If it turns out, after the relative proportions of students in different classes are no longer determined based on central planning, but on the free market's interplay of supply and demand, that there is not a local, but a systemic lack of teachers in a particular field, then this would induce university students, and even school students, to value that particular teaching field more, and hence supply would, in time, catch up to demand.
Supply and demand are beautiful. Let's not throw them away in favor of central planning, okay?
The Parents
Students don't prevail in life based on their ability to know everything.
Specialization and the division of labor is what our economy is based on, and as such, there is little reason for students to spend years of their life studying subjects they will never need after school. Especially if they really don't want to.
They can take introductory courses to acquaint themselves with the subject matter, and to figure out if it interests them. Or better yet, they can learn in their own spare time from books and the internet. But being locked for years into a curriculum they don't want to study is asinine.
As such, when a parent pays for a public or private school, whether through taxation or directly, they are overpaying for a bunch of knowledge that the kid will never need.
Also a point - poorer parents could perhaps not afford to send their kid to a class of only 5 children. But they might be able to afford larger classes of 20.
So even though a libertarian school would have better teachers who might be more expensive, since the parents aren't paying for a load of unnecessary subject matters, their costs might actually be lower.
And since parents pay the teachers directly, the teachers report to and are responsible to the parents and students.

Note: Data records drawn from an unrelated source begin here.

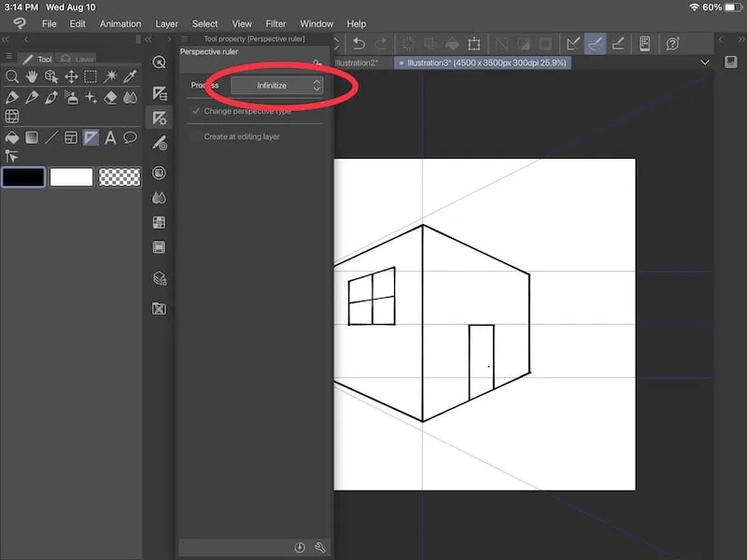The width and height of the screenshot is (747, 560).
Task: Select the Eraser tool
Action: [x=110, y=98]
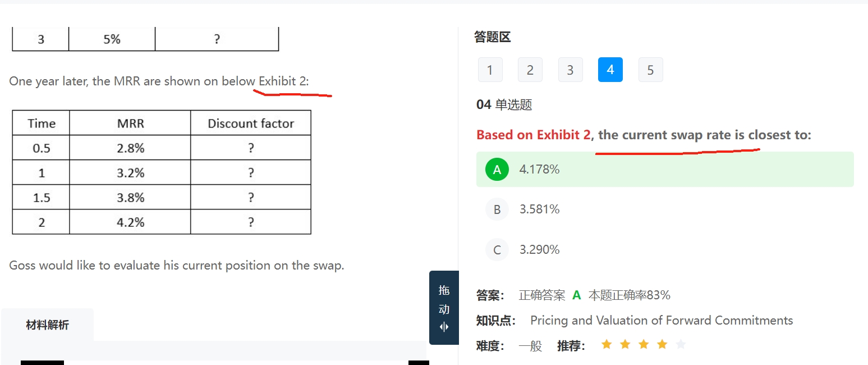This screenshot has height=365, width=868.
Task: Jump to question 2
Action: coord(530,70)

Not to the government. And not even to the school managers.
Parents don't have to undertake political action to fire a teacher, they can simply withhold funding. This is direct democracy, is it not? Voting with money as direct feedback for teaching quality.

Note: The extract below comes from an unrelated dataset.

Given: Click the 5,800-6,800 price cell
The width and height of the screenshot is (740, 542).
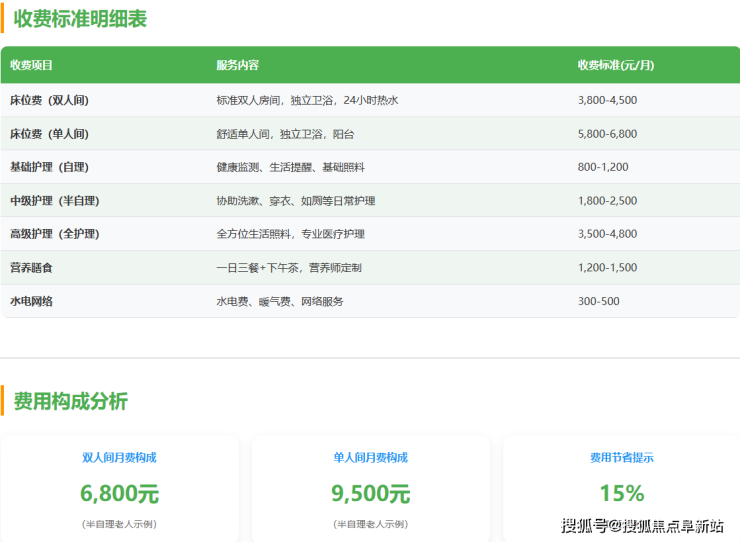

Moreover, the kind of initiative, responsibility, and organization skills children will be engaging in on a daily basis, when planning their own education and selecting their classes and teachers, will be exactly what they'll need in their future lives.
An afterthought
Now I have been, throughout this article, assuming that the true purpose of a public school is to help students learn. That's not the case.
Public schools, and many private schools (insofar as they use a set, public curriculum), are simply government indoctrination centers. The purpose of government schools is not to provide knowledge for all.
One might casually assume that public schools are as bad as they are because of incompetence. But that would underestimate the role malice plays in government decisions.
Governments hold the most power over ignorant and passive populations that can be bamboozled with propaganda; and not over well-educated people capable of incisive critical thinking.
It is thus no coincidence that government indoctrination prison camps for children result in a stifling of initiative, of a pulling down of curious-minded people to an average level of mediocrity, and in grouping together bullies and peaceful children.
By creating unthinking, conforming (or non-conforming in predetermined ways) children, they forment adults who go through life unaware and without critical thinking.
The purpose of a government school (or a private school with a government-mandated curriculum) is not to create bright young minds. It is to create dull, easily manipulable minds. Adults who are just smart enough to operate machinery, computers, and do service jobs, but just dumb enough not to realize their own slavery to a system of mafia government.
(And when students are forced to study subjects they don't want to, they're being prepared for mindless jobs that they, too, will hate but endure.)
But not all is lost
It is much easier to teach a child, free-by-nature, the philosophy of freedom; than it is to try and teach freedom to adults who have been tamed and saddled.
A free mind armed with a theory of freedom can never be enslaved. One which is broken in can seldom be freed.